EXTRACTED MATERIAL:
----------

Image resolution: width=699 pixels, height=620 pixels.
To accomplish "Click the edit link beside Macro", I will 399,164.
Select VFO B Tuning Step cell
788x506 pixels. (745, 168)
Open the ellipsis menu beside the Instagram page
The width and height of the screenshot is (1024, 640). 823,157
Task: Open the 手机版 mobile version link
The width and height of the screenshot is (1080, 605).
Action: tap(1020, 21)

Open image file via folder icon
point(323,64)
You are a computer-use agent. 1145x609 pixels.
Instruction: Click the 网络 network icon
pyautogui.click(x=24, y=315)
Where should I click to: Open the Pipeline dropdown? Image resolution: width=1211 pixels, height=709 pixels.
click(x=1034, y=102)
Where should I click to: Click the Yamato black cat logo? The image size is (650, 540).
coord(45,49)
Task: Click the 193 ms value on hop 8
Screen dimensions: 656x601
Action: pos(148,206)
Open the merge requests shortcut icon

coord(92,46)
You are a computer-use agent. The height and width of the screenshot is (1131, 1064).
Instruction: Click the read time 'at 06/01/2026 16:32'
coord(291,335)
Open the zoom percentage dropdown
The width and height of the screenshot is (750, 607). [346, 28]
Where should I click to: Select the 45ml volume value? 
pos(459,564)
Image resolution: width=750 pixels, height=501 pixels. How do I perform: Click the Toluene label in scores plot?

----------

EXERCISE: Among the lines above, which ones include the word "link"? Copy them.

TASK RESPONSE:
To accomplish "Click the edit link beside Macro", I will 399,164.
Task: Open the 手机版 mobile version link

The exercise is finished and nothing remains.